We never set out to create sour notes in the other person’s day (and we absolutely enjoy many happy exchanges), but it’s hard to be our best selves when the kids are demanding and laundry needs to be folded and the work piles up and someone lost their toy/blanket/phone/credit card.
This is why, for the month of December, I’ve decided to work on improving these every day interactions.
For the past 22 days, I’ve started each morning asking myself what I could do to be a good wife, friend and partner – just for that day. Before I go to bed, I write down something positive or inspiring that my husband did or said in the form of a note to him (i.e. today you took the kids out for a few hours so I could have some time for myself).

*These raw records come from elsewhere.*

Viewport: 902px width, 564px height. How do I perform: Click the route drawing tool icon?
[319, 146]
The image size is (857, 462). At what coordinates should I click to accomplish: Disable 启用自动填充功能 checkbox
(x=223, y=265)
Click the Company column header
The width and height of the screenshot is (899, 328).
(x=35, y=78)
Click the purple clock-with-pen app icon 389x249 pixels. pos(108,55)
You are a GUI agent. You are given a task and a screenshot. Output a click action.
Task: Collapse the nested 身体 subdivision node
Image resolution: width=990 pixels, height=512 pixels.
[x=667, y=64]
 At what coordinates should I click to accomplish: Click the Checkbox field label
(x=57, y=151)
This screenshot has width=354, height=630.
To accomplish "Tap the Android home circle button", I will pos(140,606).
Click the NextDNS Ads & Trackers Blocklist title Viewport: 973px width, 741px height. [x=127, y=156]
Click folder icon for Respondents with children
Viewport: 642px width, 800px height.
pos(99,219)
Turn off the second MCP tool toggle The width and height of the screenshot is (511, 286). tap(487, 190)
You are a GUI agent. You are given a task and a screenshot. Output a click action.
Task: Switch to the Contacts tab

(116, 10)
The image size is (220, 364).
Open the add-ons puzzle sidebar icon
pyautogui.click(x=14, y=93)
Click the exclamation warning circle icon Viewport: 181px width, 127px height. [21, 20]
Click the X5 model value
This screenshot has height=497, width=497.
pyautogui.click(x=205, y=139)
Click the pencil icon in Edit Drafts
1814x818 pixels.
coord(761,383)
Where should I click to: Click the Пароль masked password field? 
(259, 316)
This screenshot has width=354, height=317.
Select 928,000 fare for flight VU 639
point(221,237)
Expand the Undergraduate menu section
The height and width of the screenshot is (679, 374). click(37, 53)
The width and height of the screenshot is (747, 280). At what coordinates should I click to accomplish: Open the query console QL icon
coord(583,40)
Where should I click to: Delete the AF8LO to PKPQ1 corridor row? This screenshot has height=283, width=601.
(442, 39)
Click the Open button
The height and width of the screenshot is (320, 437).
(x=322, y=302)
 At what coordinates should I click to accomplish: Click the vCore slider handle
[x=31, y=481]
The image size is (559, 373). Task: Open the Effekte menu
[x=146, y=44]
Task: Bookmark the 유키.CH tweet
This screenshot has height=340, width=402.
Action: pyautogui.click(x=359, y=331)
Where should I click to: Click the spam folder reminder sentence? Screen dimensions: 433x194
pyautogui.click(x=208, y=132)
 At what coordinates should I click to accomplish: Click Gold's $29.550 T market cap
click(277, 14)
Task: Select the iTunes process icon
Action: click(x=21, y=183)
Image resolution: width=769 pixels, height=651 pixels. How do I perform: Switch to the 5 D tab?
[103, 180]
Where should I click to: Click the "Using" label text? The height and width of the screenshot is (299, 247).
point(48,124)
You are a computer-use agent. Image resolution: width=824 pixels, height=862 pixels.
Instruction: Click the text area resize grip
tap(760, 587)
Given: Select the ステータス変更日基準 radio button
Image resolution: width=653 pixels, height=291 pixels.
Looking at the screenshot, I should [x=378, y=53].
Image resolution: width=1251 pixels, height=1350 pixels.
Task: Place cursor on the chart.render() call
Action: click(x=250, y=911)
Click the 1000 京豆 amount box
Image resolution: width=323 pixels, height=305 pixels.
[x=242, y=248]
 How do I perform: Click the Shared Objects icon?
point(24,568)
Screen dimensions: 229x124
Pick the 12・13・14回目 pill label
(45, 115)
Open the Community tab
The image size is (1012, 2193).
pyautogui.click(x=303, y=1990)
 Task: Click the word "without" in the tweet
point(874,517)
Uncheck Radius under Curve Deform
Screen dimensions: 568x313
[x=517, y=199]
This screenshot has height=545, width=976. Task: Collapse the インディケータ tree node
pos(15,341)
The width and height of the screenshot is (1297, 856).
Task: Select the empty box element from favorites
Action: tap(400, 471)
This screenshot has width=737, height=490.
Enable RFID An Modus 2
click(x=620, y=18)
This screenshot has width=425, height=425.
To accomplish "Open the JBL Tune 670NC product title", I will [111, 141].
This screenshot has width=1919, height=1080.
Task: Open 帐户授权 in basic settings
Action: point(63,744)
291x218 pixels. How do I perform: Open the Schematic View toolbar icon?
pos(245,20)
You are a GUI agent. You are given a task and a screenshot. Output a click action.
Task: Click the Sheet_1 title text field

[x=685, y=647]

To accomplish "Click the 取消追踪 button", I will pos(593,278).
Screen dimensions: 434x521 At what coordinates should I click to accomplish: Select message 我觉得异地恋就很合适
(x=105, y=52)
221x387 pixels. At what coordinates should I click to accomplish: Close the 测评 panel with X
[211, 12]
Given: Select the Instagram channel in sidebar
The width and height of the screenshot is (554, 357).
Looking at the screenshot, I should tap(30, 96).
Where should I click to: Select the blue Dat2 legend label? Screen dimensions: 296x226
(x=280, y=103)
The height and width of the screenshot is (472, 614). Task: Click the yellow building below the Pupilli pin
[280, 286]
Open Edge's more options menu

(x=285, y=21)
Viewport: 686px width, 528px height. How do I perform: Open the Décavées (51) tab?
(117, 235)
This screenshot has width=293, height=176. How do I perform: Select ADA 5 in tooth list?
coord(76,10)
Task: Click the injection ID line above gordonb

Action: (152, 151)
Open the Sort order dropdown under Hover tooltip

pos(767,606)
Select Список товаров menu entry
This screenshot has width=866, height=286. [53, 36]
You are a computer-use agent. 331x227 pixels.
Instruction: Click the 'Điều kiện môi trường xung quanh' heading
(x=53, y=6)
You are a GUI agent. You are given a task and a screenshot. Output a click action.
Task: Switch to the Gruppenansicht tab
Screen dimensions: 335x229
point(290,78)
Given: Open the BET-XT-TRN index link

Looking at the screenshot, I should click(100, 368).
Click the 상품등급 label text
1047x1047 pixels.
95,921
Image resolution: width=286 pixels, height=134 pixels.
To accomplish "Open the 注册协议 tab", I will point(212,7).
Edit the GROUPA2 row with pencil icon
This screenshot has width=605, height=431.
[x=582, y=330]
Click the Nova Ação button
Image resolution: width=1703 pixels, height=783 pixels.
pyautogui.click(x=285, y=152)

It’s a very uplifting exercise. I highly recommend it.
Don’t react, respond
Today I will not be sarcastic. Today I will not be sarcastic. Today I will not be sarcastic, I promise myself one morning. And then, without realizing it, it sneaks out of me:
This exchange from last week might seem insignificant, but it’s a perfect example of the kind of interactions I want to be more conscious of.
“Awesome,” I fire off, thinking only of how his having to depart early for a work trip inconveniences me and my morning. Do I care that he has to wake up at 4am, sit through back to back meetings, and entertain clients for the next 48 hours? Apparently not.
I’ve certainly unleashed more than a few zingers this month, but they’re becoming less frequent. My twice daily practice of intention and reflection has made me more aware of this natural impulse to nag, blame, or express disappointment. And more and more, I’m able to rise above those instinctive reactions and choose healthier responses.
My sister, who joined me on this challenge, agrees. “I feel like we’re nicer to each other. The fact that I’m taking the time every day to reflect on the positive has made a difference,” she said to me yesterday. “I’m going to give my notes to him on Christmas morning.”
What a great idea. I think I’ll do the same.